He went on repeating words to much the same effect until they reached Coombe.

Valentine paid little heed.

She was telling herself that she was forty-four, and
Primrose twenty-four. That she knew nothing, in reality, of Primrose's life in London beyond assertions, general rather than particular, of her attraction for men — assertions that had travelled to Coombe for the most part by way of Venetia Rockingham. That Lonergan was a man susceptible to women, and himself likely to charm them.

Then, her thoughts coming round again in a circle, she let herself remember the previous evening and her own happiness of the morning.

She knew that she had not been mistaken as to the atmosphere of mutual understanding, and even tenderness, in which their long conversation had taken place.

But one might easily be mistaken as to its ultimate significance. Rory Lonergan could have been rendered happy, as she had been herself, by the warmth of the sympathy between them and that faint, romantic, shared memory of the Pincio Gardens, and it might all have meant no more to him than that.

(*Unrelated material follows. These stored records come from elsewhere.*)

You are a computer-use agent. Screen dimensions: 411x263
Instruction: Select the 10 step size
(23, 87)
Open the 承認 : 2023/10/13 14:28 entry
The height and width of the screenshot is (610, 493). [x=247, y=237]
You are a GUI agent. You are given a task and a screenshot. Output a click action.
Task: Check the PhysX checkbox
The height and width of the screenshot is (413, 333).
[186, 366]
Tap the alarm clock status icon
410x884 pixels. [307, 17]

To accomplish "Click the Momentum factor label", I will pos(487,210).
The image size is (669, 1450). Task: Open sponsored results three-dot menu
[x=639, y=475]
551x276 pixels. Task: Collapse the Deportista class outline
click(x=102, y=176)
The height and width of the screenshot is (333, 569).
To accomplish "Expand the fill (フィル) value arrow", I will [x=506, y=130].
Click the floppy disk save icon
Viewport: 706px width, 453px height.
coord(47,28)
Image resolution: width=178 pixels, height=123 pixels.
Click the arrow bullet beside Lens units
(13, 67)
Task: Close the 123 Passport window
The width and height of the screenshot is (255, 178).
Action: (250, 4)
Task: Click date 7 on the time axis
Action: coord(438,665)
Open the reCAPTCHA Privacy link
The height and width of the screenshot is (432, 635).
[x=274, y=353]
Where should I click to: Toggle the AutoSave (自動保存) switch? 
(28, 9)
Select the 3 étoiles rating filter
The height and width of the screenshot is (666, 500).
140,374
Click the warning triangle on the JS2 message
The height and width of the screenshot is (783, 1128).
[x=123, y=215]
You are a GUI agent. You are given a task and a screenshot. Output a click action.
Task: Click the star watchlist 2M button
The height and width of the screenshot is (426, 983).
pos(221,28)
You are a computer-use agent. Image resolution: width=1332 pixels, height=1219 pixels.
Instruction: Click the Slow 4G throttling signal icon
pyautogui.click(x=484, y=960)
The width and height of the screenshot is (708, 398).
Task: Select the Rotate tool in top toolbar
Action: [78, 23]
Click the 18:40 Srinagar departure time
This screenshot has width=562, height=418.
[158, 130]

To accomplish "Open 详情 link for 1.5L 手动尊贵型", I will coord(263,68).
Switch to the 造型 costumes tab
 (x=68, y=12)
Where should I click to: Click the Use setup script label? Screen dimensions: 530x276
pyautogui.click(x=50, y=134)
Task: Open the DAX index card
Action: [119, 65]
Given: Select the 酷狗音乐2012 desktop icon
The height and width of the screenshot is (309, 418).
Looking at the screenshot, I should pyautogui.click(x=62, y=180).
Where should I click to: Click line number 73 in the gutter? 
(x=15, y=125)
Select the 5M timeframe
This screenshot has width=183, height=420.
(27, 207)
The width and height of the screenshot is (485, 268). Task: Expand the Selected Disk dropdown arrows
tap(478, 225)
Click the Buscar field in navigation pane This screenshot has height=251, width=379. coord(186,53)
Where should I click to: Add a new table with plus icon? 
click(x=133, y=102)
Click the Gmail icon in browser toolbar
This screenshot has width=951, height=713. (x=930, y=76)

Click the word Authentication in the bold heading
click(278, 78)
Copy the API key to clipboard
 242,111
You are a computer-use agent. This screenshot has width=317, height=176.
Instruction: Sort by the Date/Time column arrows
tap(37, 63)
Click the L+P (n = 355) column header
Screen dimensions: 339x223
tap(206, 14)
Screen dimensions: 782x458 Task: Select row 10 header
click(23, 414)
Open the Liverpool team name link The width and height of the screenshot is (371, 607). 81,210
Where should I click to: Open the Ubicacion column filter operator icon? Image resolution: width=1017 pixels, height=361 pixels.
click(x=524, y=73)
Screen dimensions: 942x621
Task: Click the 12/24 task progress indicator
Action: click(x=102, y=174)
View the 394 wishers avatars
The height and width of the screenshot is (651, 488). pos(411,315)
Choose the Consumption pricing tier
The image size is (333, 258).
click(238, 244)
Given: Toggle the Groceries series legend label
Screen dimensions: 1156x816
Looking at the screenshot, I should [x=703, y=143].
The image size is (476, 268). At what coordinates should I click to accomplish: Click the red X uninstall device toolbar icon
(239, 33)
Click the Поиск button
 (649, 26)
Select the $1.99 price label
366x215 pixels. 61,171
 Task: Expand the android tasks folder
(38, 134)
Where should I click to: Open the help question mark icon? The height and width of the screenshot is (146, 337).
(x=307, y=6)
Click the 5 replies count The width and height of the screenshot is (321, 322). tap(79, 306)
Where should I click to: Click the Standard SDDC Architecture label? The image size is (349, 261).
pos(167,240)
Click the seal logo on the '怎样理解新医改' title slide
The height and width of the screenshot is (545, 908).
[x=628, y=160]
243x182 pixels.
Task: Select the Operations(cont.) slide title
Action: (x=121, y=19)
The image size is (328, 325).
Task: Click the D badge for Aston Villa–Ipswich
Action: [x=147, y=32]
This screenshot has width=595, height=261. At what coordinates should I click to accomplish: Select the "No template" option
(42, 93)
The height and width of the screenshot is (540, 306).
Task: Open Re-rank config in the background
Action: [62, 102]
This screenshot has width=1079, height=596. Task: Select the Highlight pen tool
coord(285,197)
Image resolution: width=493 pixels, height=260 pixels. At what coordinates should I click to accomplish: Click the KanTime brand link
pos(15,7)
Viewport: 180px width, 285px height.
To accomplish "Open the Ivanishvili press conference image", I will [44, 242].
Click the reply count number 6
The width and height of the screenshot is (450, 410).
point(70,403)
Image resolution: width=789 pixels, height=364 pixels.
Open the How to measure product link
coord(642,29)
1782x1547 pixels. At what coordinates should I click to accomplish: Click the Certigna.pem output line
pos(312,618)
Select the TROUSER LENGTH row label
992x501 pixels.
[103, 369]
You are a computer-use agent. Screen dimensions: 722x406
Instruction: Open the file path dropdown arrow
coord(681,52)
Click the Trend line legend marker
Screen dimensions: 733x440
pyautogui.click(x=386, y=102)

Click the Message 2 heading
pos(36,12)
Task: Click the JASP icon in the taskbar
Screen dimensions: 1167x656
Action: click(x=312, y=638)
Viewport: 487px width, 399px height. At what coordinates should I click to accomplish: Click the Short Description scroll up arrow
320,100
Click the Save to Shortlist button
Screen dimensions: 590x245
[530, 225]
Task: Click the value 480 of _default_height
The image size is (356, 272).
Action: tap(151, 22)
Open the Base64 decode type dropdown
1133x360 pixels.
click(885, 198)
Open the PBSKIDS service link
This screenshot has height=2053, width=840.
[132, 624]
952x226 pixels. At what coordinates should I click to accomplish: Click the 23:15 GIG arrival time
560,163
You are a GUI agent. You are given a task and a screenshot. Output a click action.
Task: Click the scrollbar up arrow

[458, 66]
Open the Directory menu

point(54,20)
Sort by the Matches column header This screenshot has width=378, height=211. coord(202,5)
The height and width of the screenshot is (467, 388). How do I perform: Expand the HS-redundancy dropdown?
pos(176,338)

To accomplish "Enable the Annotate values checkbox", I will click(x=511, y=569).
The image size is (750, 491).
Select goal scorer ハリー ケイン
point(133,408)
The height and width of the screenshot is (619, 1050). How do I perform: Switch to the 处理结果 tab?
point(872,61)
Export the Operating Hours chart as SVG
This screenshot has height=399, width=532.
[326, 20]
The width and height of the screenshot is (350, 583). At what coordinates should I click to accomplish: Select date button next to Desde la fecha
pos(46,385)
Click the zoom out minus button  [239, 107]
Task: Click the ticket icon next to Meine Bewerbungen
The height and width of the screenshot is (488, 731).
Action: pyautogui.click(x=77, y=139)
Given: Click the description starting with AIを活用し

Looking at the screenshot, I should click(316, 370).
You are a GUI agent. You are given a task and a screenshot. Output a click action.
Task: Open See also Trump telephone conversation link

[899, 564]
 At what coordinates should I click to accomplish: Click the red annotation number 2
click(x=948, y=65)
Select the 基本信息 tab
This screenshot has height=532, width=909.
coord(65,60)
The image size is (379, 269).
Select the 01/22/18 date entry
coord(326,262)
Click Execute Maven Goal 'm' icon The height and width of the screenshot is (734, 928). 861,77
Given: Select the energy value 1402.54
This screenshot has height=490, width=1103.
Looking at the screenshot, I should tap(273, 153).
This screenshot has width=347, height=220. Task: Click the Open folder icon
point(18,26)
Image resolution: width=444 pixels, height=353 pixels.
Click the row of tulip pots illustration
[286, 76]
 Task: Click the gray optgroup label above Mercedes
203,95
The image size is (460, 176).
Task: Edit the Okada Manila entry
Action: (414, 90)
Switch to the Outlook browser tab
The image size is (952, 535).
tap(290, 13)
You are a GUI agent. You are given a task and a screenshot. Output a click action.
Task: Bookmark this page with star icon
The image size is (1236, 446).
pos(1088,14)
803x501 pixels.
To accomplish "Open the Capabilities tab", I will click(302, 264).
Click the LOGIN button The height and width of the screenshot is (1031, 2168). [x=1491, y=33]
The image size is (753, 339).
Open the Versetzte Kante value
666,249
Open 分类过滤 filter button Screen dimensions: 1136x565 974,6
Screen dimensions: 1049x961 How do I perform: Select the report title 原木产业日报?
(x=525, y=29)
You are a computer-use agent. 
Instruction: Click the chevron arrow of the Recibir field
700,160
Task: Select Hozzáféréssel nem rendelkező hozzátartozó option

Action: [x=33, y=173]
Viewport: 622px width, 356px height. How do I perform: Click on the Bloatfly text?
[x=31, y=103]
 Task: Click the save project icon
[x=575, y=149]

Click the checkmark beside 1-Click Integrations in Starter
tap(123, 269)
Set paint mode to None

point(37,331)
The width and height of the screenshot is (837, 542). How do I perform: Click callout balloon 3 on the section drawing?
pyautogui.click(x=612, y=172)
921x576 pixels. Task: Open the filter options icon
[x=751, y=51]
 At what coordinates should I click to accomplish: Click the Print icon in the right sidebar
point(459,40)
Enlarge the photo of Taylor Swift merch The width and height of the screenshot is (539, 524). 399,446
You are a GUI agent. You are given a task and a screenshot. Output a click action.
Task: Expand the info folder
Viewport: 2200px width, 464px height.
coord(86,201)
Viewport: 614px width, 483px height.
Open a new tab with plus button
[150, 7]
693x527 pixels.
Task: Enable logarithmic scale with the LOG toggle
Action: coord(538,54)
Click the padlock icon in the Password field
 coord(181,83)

Valentine had never believed herself to be capable of inspiring passion, but she believed Primrose to be so. And Primrose was young, and men had thought her beautiful before — her arrogant self-assurance, so obviously based upon experiences of a rock-like reality, had long ago convinced her mother of that. She could not have said when nor even why she had first felt certain that Primrose was no longer inexperienced in the ways of passionate love — but the certainty was there.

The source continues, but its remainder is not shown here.